Humanoid robots displayed at Ant Group's booth during the World AI Conference in Shanghai, China, July 17, 2026 (Reuters)

High valuations and risks of crowded trades

The Philadelphia Semiconductor Index, whose largest components include Nvidia, Broadcom, Micron, ASML, and TSMC, has more than doubled over the past year, even after falling about 18 percent from its peak in June, compared to an 11 percent rise in the S&P 500 Equal Weight Index, or gains of 8 percent in the European Stoxx 600, which has limited exposure to AI.

The Bank of America Fund Manager Survey for July showed that 82 percent of participants consider semiconductor stocks the most crowded trade in the markets, while none reported taking short positions on the sector.

This raises the question of how investors will position themselves if AI spending remains strong but no longer accelerates at a pace sufficient to support the expectations embedded in the valuations of AI infrastructure stocks.

Bussar has increased his investments in Amazon and favors areas such as liquid cooling systems, cybersecurity, and select software companies, adding: 'We currently have very low exposure to the semiconductor sector.'

Investors reposition

Alberto Conca, chief investment officer at LFG+Zest, has sharply reduced his investments in memory chip makers and chip manufacturing equipment, while building positions in cloud giants and healthcare stocks, and supported this view by buying put options on a number of semiconductor stocks.

After the cloud giants financed the first phase of AI infrastructure build-out from their own cash flows, they have increasingly relied on external financing, raising questions about whether capital market pressures might eventually limit spending growth.

Bond markets show signs of strain

The corporate bond market has absorbed billions of dollars in issues from big tech companies this year, and until recently, investors were eagerly buying them.

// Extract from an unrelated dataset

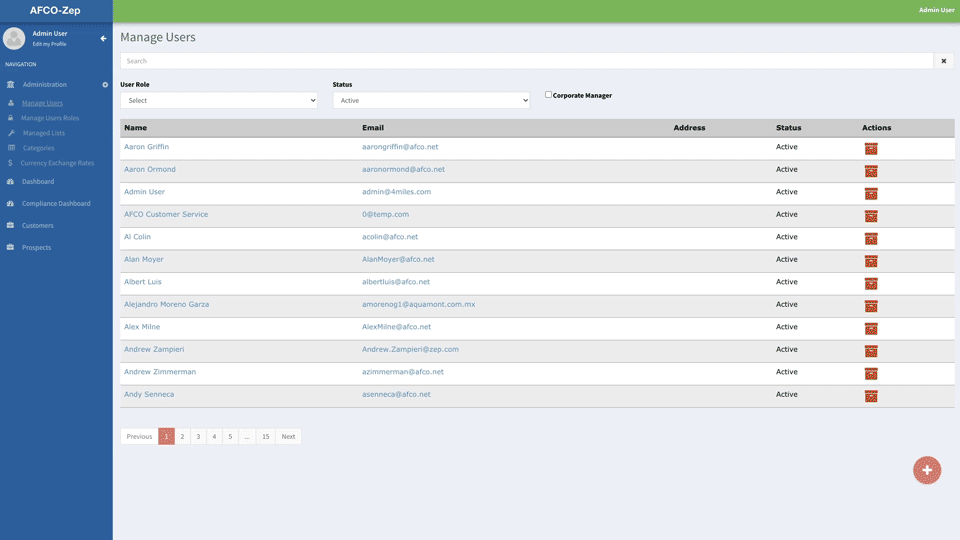960x540 pixels.
Task: Collapse the sidebar with the left arrow
Action: tap(103, 39)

Torsten Slok, chief economist at Apollo, notes that coverage ratios, which measure demand for bonds relative to supply, fell to below two times in July, compared to about five times in February.

In June, the Bank for International Settlements, based in Basel, Switzerland, warned that any disappointment in returns could lead to a sudden pullback in financing and turn the capital spending boom into a prolonged downturn.

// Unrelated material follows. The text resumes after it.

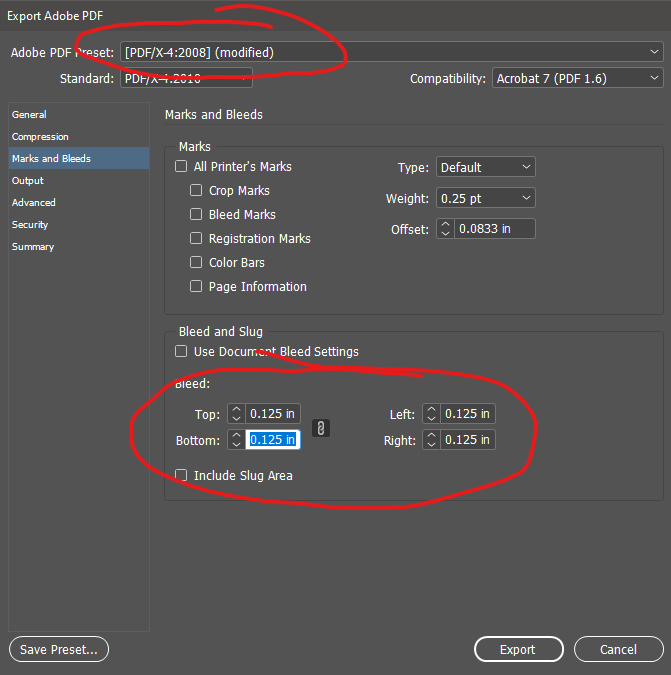Enable the Include Slug Area checkbox

[181, 476]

Conca said: 'Cash flows are being almost completely drained by capital spending,' adding that the cloud giants will become more disciplined in the pace of spending growth.

In this context, Empirical Research points to a growing gap between slowing capital spending growth on the one hand, and very high revenue expectations for chip companies and other AI infrastructure suppliers on the other, meaning one side must change.

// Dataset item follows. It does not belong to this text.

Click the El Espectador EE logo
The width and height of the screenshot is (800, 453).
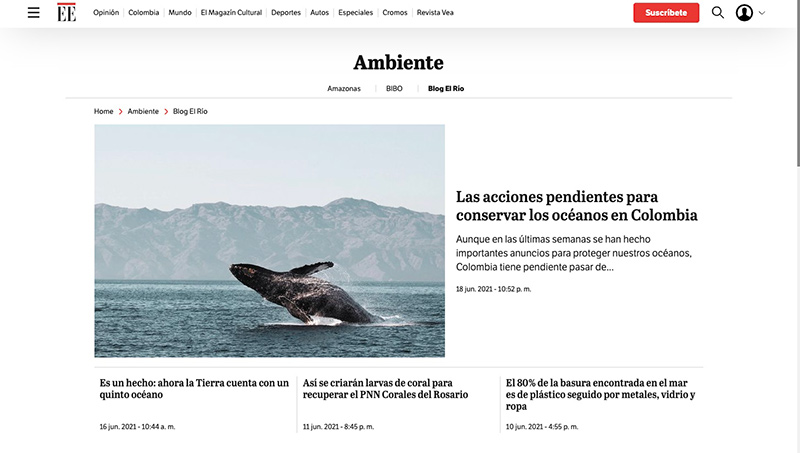tap(66, 13)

The firm said: 'Either the capital spending path of the cloud giants is revised upward again, or the expected revenue growth for their suppliers will have to come from other sources.'

A person holding a baby-shaped robot at Fourier's booth during the World AI Conference in Shanghai (Reuters)

Meanwhile, Madeline Roener, senior portfolio manager at DWS, expects the cloud giants' comments during the earnings season to remain supportive of continued investment. She said: 'The surprise would be if that doesn't happen.' She added that institutional investors' expectations for 2027 spending remain much higher than analysts' estimates.

DWS has taken some profits in semiconductor stocks after their strong rally, but still maintains an above-average weight in the sector, and some of its funds have increased exposure to industrial and electrical equipment stocks after the recent pullback.

Regulatory hurdles threaten expansion pace

Rising local opposition to data centers in the United States could also slow spending growth. Empirical Research estimates that about 70 percent of data center projects face varying degrees of opposition.

On Tuesday, New York State became the first U.S. state to halt the construction of large new data centers, after imposing a one-year moratorium, amid growing concerns that the facilities driving the AI boom are raising electricity costs, depleting water resources, and increasing burdens on local communities.

Nevertheless, investor appetite for AI infrastructure remains strong; Morningstar data shows that chip-focused funds attracted a record net inflow of $10 billion through May.